◆ DATA TO EXAMINE
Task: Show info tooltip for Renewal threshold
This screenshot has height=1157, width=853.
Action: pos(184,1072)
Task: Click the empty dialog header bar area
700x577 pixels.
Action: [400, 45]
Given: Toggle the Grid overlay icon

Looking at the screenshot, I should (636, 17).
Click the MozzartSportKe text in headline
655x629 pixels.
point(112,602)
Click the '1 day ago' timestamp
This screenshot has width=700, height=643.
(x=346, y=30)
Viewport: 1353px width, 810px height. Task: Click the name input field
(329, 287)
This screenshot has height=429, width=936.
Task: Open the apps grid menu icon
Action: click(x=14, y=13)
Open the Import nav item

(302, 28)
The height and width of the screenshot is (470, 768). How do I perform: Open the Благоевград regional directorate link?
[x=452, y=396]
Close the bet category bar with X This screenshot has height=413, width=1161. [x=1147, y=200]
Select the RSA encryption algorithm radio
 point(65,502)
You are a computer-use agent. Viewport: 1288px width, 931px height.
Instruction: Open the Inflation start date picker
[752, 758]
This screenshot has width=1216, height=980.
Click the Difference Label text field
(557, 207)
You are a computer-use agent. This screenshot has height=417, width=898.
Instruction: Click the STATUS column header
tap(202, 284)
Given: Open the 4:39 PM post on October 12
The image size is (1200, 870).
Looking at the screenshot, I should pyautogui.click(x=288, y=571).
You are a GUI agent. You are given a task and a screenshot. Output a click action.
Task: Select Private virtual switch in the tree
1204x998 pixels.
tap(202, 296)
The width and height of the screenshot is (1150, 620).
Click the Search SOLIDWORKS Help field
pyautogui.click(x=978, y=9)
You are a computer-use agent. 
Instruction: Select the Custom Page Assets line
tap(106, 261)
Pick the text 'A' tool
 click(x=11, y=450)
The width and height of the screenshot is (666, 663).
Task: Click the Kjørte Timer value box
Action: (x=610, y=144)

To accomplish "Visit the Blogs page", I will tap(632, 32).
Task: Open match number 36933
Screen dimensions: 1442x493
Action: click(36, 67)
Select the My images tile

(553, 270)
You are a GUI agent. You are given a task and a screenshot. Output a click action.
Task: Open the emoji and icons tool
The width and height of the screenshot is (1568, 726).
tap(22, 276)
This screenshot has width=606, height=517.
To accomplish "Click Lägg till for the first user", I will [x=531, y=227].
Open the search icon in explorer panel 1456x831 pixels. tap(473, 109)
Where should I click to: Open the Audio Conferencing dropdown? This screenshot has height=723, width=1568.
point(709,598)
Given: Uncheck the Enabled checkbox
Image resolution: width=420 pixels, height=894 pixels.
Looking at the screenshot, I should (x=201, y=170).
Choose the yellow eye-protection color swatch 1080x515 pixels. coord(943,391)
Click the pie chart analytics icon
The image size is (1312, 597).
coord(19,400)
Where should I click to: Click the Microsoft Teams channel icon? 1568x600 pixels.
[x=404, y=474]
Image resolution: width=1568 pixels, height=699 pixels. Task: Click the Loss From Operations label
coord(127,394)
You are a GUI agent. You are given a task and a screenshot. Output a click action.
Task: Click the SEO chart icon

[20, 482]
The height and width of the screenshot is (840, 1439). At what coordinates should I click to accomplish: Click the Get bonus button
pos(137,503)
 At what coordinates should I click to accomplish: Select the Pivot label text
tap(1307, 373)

◆ THE TASK
In the material above, transcribe exactly the lines beginning at the one with "Viewport: 1353px width, 810px" and ending at the one with "Close the bet", both included.

◆ REPLY
Viewport: 1353px width, 810px height. Task: Click the name input field
(329, 287)
This screenshot has height=429, width=936.
Task: Open the apps grid menu icon
Action: click(x=14, y=13)
Open the Import nav item

(302, 28)
The height and width of the screenshot is (470, 768). How do I perform: Open the Благоевград regional directorate link?
[x=452, y=396]
Close the bet category bar with X This screenshot has height=413, width=1161. [x=1147, y=200]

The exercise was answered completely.